[[ Data section, beginning ]]

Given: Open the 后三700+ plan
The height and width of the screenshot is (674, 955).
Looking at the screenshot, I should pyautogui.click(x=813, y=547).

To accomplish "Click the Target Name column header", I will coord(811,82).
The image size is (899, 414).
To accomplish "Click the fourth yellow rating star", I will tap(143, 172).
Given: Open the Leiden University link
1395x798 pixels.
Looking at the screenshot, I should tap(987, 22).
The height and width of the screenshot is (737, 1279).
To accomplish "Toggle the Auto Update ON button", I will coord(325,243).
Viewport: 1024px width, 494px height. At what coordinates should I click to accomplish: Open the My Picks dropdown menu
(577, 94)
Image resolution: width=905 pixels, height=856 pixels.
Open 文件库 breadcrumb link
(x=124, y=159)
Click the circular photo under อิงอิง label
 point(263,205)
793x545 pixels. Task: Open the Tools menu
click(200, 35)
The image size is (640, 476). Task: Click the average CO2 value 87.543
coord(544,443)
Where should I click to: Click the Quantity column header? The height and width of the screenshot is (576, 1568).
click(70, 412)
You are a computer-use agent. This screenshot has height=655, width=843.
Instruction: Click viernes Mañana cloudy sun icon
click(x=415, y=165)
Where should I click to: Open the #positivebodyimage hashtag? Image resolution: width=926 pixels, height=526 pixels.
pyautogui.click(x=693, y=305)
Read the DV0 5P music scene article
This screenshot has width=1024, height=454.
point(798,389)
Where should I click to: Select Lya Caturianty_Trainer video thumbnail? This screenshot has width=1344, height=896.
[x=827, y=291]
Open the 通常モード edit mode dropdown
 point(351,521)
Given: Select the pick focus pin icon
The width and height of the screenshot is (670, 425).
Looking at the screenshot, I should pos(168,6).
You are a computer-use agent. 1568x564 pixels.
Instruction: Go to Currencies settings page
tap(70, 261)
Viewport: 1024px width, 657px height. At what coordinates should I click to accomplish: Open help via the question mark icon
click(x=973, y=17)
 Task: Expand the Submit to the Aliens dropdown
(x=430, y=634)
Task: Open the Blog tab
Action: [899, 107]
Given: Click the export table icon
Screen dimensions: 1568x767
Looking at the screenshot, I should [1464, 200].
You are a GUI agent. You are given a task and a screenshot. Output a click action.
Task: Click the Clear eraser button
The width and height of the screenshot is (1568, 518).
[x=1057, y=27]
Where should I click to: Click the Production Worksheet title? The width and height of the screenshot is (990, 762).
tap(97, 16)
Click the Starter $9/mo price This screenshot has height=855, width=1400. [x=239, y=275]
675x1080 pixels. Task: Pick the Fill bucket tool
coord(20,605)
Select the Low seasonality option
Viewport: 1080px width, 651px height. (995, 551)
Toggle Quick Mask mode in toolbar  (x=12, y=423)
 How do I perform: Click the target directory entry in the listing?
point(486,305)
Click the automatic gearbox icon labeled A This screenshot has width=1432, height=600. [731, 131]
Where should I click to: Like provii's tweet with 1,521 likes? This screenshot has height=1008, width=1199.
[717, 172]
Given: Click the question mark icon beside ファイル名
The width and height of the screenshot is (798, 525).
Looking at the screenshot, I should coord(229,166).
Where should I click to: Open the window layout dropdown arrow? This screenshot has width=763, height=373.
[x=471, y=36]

[[ Data section, end ]]

**Directions**
Some lines of the data may hold the word "Toggle". Say how many do, with nothing else.

**Exercise result**
2